Isso levou a uma mudança qualitativa dentro do movimento. Os manifestantes frustrados intensificaram seus métodos. Em particular, os manifestantes têm como alvo bancos e casas de câmbio. “Não há outra maneira. Já passaram quase cem dias”, disse uma manifestante à TV Al Jazeera. “Ninguém está ouvindo … somos governados por criminosos”.
Ataques a bancos e violência estatal
Nas terça e quarta-feira passadas, os manifestantes desceram à sede do banco central do Líbano (BDL) no prestigiado bairro de Hamra, na capital Beirute, jogando pedras e coquetéis molotov na fachada do prédio. Por toda a cidade, manifestantes furiosos quebraram as janelas de bancos comerciais e vandalizaram caixas eletrônicos com tijolos e extintores de incêndio.

==================================================

Instruções do exercício -> De acordo com o texto do documento, em que bairro fica a sede do banco central do Líbano atacada pelos manifestantes?

Dados de origem ->

==================================================

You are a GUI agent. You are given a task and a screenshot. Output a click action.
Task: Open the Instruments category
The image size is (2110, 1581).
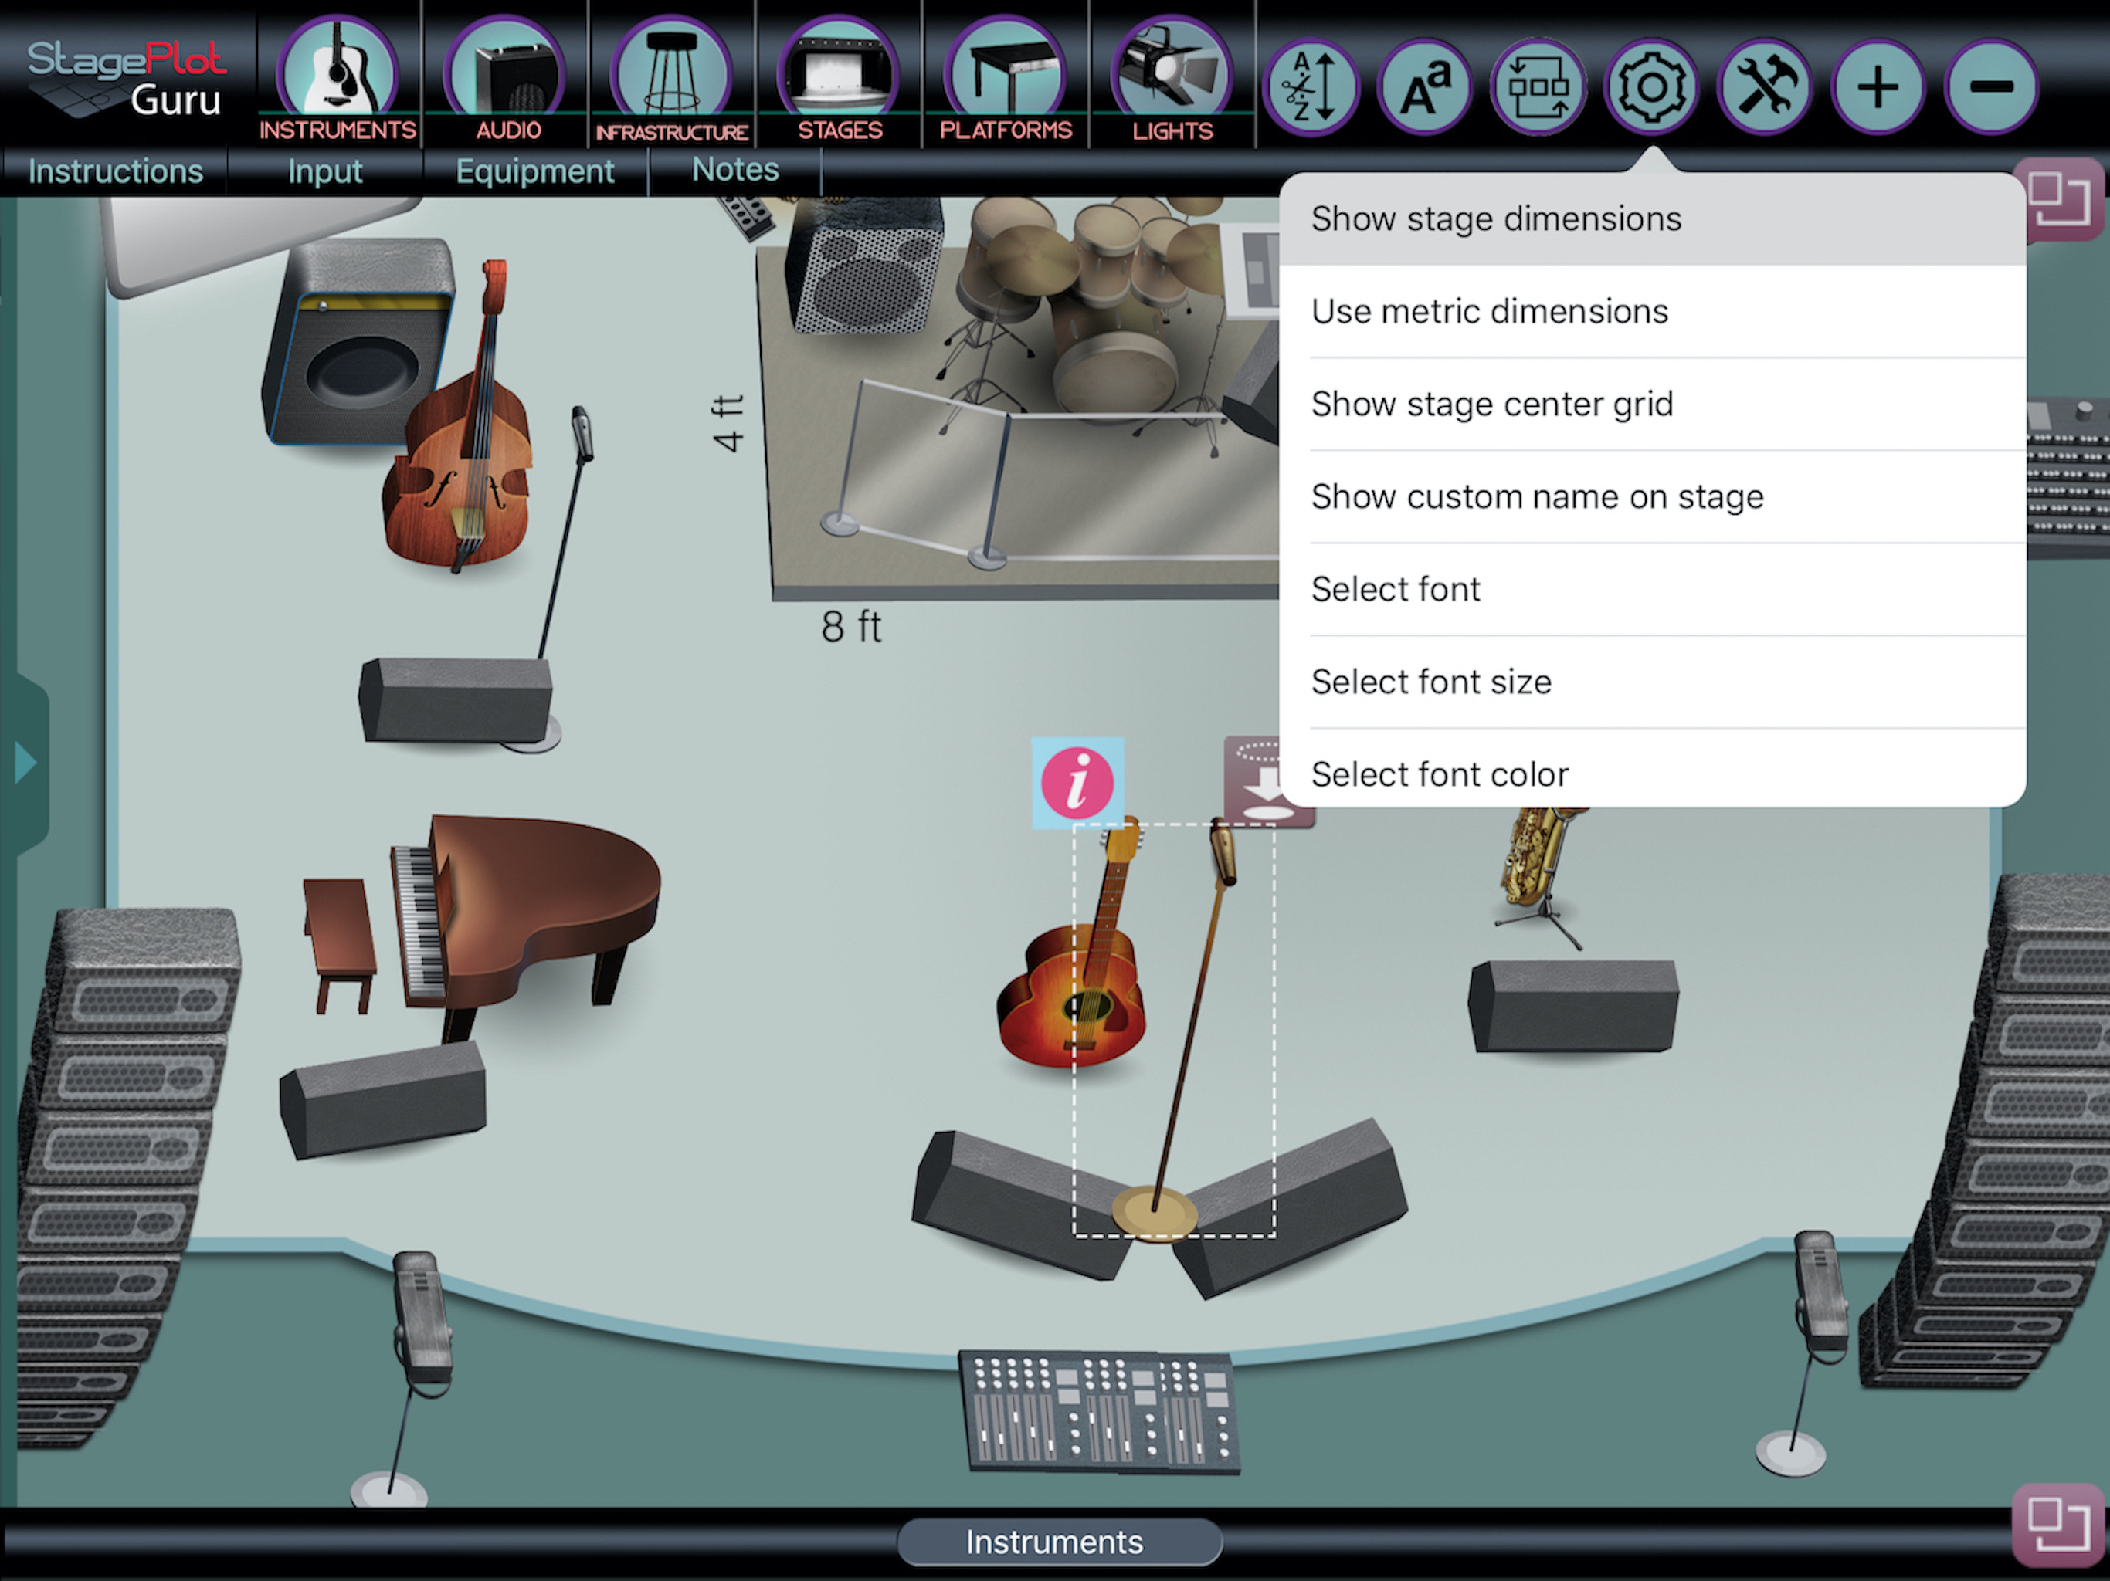click(337, 78)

==================================================

Solução do exercício -> No bairro de Hamra, na capital Beirute.